Capital Football
- Founded: 1890
- Headquarters: Home of Football, Memorial Park, Wellington
- FIFA affiliation: New Zealand Football
- Chief Executive: Richard Reid
- Website: capitalfootball.org.nz

= Capital Football (New Zealand) =

Capital Football is one of six federations of New Zealand Football, representing the wider Wellington Region, including Hutt Valley, Wairarapa and Horowhenua-Kāpiti.

== History ==

Capital Football was first formed as Wellington Football Association (WFA) on 12 March 1890. Before the association was formed, teams had already been formed in Wellington, with the Wellington Rovers being the first formed on the 3 April 1889. The first game played under the English Football Association rules was played between two teams of Wellington Rovers players on the 6 April 1889. The first game between two clubs was played later that year on 8 June between the Rovers and the newly formed Petone Wanderers. The game was played at Wellington College with the Wanderers winning 2–0.

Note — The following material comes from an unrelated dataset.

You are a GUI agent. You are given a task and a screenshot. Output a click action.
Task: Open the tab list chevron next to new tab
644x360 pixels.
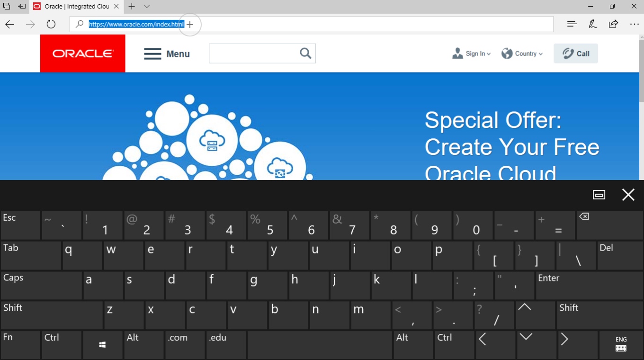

Some of the first clubs that were part of the Wellington Football Association are still in existence today including Waterside (1921), Swifts (1894) and Karori (1912) who are now Waterside Karori. United (1892) and Diamond (1893) who are now Wellington United. Porirua United (1904) and Hospital (1907) who are now Western Suburbs. Wellington Marist (1902) and Miramar Rangers (1908) also still play under their original names.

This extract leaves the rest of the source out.